(Task directions) Every line in the following data that has "info" counts toward the total; state that total alone.

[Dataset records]
•••

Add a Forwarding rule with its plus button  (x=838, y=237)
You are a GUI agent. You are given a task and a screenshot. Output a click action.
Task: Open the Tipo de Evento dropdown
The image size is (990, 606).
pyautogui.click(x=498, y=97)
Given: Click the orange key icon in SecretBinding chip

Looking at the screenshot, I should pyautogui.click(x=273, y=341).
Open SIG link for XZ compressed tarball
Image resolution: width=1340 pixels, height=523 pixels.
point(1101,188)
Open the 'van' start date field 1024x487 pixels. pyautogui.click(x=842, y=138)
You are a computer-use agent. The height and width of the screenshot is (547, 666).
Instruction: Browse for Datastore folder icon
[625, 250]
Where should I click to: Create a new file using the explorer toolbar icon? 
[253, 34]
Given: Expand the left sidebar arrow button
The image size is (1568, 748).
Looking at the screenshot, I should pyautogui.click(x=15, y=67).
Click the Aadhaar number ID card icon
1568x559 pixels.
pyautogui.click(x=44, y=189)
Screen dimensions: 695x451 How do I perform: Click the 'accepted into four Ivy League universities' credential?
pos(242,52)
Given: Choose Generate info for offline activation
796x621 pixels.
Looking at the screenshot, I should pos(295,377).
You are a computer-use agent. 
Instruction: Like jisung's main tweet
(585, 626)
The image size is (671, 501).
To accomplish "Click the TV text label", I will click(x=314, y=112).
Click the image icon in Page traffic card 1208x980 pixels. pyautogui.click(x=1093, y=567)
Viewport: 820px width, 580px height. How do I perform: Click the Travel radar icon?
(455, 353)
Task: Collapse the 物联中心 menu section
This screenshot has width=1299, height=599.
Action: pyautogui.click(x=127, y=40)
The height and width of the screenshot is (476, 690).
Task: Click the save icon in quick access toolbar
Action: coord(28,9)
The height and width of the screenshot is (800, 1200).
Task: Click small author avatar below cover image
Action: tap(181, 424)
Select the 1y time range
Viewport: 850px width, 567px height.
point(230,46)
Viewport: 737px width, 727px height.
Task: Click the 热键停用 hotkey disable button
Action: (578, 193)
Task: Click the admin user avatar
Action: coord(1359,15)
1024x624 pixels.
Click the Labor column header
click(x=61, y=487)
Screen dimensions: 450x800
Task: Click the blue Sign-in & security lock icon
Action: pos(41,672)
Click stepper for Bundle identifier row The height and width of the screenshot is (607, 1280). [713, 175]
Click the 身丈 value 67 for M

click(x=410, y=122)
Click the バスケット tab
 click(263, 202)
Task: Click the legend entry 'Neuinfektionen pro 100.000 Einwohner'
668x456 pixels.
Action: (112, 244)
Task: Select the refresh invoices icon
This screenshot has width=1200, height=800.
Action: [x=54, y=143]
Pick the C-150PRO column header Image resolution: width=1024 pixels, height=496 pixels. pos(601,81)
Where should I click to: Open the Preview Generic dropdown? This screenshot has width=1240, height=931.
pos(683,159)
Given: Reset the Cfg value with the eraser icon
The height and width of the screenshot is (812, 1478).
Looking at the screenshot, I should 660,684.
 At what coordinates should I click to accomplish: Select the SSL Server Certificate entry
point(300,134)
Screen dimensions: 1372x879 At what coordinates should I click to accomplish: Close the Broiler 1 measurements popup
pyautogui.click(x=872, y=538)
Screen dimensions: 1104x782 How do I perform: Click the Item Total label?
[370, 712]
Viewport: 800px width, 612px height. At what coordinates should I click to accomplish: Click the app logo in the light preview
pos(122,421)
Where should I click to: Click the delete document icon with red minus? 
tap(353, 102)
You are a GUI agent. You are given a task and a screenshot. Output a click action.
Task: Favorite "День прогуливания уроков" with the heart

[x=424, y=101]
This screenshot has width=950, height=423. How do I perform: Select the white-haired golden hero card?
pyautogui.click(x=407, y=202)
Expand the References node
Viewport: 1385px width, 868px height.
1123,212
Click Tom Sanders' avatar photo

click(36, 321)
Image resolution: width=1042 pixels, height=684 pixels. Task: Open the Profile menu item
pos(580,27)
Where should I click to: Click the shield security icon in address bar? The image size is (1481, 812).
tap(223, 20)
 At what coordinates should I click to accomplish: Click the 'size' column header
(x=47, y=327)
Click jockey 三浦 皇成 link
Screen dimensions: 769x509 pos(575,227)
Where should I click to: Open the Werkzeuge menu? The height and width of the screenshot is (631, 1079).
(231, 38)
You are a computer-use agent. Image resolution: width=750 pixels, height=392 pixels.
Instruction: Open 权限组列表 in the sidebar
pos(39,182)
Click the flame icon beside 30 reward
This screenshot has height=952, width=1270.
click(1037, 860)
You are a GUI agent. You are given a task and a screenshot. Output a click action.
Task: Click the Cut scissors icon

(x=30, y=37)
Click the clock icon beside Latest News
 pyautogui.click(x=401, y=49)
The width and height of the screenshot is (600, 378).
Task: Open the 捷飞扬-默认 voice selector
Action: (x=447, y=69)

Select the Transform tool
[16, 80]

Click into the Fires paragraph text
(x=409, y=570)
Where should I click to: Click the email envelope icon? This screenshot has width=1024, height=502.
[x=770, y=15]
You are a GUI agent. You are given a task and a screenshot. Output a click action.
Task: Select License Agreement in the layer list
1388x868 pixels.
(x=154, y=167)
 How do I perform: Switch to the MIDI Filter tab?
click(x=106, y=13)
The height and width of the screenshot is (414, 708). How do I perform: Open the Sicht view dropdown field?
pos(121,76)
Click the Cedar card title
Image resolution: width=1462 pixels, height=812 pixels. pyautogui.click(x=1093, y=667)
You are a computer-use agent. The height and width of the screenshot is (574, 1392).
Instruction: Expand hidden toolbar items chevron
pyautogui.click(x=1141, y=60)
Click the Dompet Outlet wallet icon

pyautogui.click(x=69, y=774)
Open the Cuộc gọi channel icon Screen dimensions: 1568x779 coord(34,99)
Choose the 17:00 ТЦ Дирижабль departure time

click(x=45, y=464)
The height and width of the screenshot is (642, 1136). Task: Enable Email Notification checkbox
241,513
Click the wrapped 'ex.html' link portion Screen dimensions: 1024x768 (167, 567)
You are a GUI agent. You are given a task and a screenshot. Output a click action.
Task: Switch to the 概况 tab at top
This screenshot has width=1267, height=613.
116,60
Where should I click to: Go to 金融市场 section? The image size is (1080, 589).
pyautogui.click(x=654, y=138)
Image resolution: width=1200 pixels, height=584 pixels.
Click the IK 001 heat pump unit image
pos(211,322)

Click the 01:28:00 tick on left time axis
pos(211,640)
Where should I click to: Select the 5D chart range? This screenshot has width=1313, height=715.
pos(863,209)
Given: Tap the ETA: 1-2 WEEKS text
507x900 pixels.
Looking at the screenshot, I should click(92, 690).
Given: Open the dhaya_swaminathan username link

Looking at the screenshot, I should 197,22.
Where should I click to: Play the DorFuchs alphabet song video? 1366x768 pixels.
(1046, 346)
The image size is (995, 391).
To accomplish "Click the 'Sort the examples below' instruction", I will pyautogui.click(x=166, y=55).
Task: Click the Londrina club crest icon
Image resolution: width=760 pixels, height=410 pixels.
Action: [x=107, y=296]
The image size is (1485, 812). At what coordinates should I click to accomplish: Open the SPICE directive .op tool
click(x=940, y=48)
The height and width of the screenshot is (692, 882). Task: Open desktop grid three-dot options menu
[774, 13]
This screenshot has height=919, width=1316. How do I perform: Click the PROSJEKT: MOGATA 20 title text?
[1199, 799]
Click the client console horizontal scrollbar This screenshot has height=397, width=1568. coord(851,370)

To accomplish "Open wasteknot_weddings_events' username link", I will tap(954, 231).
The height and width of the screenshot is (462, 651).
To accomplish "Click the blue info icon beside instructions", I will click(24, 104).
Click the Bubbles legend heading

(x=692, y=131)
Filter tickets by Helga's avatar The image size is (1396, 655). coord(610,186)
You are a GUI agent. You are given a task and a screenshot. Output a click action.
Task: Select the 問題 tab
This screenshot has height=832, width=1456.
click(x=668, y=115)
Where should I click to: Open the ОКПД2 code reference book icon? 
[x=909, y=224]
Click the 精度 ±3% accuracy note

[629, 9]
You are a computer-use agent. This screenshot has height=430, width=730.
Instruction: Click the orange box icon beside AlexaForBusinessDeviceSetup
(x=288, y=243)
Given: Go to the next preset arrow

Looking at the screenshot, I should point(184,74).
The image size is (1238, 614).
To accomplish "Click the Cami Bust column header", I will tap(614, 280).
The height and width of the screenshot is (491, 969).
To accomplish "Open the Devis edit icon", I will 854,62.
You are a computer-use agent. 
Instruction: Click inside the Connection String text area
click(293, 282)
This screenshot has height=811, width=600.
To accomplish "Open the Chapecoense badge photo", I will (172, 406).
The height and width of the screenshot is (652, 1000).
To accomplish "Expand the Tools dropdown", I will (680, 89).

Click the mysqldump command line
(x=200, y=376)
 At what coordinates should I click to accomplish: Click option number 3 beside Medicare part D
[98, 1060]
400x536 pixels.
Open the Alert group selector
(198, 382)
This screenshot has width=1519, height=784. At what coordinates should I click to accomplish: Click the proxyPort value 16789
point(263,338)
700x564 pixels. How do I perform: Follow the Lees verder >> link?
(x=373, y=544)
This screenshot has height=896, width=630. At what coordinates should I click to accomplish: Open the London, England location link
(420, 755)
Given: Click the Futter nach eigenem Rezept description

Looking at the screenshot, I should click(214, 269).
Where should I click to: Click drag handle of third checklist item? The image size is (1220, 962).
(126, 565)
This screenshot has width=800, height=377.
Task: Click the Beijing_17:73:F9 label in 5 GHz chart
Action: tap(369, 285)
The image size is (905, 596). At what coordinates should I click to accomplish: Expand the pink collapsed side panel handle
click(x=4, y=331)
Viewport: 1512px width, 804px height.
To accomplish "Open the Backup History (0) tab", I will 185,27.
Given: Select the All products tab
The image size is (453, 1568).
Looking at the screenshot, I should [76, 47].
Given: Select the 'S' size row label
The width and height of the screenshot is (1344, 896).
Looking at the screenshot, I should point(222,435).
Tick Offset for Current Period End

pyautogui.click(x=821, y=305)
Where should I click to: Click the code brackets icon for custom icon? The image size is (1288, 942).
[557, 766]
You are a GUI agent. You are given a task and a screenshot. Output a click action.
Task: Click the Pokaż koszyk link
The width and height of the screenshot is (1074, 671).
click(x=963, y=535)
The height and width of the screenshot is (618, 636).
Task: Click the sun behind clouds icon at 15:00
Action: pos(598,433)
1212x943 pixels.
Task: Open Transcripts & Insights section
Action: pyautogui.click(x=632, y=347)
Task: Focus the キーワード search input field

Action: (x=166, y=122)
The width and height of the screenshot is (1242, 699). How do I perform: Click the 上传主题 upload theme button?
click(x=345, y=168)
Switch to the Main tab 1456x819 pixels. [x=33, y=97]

•••

(Task solution) 2